- Task goal
Select the lines of the records containing the word "will" and list them.

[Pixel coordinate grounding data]
--- START ---
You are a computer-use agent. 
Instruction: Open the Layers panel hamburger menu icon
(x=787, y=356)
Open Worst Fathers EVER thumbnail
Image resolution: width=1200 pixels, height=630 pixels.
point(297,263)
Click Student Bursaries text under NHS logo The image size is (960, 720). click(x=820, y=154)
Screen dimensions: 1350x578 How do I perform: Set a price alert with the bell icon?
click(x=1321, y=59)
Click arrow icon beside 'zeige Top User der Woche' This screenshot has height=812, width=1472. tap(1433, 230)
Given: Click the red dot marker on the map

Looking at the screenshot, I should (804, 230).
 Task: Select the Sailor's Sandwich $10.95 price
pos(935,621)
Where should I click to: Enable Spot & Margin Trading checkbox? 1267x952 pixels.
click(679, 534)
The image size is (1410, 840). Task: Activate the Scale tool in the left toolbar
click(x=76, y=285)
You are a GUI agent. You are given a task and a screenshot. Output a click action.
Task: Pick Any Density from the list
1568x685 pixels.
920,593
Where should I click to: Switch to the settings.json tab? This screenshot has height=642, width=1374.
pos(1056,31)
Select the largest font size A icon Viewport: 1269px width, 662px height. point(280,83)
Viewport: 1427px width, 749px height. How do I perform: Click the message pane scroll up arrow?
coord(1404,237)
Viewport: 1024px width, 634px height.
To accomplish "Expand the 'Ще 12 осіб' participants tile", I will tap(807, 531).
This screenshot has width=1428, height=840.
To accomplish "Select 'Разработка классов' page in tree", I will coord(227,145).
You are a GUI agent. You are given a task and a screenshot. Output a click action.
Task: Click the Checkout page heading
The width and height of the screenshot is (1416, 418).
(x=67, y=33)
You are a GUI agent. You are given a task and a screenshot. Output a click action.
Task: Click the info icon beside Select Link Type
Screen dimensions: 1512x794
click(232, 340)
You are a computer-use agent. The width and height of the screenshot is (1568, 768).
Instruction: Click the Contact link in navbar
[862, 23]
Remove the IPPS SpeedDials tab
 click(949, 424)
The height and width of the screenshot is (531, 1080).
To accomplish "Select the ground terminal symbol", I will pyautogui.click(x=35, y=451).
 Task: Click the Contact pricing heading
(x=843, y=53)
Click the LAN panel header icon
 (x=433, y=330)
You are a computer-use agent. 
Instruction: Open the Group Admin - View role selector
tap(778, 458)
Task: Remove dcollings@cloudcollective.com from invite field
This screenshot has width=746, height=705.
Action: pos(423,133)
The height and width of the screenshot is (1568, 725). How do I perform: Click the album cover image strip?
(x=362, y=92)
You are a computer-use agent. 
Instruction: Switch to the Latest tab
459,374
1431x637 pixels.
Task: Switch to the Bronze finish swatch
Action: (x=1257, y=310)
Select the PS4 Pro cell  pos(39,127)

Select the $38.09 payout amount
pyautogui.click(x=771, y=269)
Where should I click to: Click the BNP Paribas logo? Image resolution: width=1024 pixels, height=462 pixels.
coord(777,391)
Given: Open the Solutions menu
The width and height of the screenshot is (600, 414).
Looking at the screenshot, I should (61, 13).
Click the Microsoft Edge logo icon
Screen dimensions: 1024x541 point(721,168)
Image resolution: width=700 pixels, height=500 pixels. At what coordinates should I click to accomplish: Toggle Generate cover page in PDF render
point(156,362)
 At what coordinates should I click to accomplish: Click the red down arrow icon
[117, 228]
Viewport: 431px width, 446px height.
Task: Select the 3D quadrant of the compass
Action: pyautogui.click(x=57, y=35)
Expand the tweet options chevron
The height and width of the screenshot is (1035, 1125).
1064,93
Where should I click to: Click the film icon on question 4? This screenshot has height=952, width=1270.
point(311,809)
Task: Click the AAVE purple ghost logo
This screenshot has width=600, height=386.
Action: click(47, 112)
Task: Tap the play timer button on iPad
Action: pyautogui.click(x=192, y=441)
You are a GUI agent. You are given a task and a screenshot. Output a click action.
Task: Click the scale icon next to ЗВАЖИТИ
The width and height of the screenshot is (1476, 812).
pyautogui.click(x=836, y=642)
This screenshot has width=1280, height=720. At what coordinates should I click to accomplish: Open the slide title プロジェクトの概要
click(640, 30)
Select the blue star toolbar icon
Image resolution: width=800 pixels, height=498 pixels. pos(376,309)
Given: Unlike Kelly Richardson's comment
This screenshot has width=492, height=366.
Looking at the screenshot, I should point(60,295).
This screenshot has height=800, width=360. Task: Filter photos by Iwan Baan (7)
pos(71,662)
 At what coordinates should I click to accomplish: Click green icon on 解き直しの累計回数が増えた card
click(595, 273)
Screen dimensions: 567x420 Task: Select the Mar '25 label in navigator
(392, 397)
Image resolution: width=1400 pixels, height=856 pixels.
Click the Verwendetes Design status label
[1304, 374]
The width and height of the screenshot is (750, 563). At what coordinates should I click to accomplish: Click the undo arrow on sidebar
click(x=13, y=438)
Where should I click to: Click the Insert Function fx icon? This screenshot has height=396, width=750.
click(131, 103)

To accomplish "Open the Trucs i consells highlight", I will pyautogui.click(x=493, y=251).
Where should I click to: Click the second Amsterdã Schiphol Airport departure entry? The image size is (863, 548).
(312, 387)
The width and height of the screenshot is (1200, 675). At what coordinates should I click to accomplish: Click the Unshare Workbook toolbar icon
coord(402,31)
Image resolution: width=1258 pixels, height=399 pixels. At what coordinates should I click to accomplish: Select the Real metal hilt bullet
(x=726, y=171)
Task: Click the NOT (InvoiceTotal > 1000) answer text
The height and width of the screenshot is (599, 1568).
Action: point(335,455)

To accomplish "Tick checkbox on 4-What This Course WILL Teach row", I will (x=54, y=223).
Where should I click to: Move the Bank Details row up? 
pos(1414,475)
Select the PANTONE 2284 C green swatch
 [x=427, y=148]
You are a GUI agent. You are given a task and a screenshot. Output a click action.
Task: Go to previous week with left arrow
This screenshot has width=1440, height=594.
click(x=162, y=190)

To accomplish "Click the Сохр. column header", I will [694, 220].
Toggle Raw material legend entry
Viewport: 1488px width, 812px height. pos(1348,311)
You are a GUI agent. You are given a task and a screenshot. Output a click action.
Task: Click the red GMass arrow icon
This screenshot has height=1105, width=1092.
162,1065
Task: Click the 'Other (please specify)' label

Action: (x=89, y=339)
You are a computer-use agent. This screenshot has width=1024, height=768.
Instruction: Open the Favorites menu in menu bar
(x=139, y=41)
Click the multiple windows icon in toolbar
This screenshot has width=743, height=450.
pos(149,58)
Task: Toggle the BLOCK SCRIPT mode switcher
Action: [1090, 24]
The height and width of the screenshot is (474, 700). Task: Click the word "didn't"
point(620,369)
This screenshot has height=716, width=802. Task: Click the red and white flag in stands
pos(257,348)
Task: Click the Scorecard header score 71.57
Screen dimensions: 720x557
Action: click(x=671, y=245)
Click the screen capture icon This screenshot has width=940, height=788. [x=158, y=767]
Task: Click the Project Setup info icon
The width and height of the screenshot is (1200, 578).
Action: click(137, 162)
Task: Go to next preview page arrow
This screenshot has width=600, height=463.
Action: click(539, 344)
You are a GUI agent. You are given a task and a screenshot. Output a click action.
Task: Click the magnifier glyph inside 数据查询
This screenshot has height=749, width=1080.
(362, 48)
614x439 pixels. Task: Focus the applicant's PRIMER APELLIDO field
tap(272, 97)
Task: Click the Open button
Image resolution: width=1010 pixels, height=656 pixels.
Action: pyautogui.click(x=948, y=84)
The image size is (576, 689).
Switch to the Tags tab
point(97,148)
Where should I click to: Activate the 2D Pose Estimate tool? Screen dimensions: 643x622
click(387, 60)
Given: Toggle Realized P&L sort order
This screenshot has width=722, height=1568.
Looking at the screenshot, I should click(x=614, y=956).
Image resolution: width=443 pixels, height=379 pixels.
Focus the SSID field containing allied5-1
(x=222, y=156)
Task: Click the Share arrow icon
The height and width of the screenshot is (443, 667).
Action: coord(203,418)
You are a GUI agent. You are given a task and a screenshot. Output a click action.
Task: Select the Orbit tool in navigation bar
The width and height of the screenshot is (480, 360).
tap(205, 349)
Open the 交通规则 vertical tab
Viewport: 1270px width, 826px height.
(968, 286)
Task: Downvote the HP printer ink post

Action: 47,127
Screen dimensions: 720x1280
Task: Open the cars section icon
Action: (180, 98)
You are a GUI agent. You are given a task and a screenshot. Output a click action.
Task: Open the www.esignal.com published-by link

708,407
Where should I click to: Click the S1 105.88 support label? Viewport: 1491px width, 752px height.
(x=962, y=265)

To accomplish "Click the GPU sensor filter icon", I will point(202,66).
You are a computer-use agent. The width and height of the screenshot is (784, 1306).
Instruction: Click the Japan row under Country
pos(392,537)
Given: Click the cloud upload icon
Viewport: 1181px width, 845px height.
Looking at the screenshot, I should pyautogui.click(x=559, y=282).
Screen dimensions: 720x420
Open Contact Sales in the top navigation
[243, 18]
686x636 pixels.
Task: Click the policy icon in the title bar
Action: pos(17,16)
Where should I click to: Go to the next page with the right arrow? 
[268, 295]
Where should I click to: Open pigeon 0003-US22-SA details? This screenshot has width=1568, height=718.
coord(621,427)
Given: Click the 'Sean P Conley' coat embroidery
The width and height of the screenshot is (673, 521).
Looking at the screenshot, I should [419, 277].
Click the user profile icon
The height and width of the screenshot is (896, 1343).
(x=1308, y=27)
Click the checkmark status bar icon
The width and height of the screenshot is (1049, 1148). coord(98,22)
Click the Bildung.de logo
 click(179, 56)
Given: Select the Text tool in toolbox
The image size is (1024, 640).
--- END ---
- Written solution
To accomplish "Expand the 'Ще 12 осіб' participants tile", I will tap(807, 531).
To accomplish "Select 'Разработка классов' page in tree", I will coord(227,145).
To accomplish "Select the ground terminal symbol", I will pyautogui.click(x=35, y=451).
To accomplish "Open the Trucs i consells highlight", I will pyautogui.click(x=493, y=251).
To accomplish "Tick checkbox on 4-What This Course WILL Teach row", I will (x=54, y=223).
To accomplish "Click the Сохр. column header", I will [694, 220].
To accomplish "Click the GPU sensor filter icon", I will point(202,66).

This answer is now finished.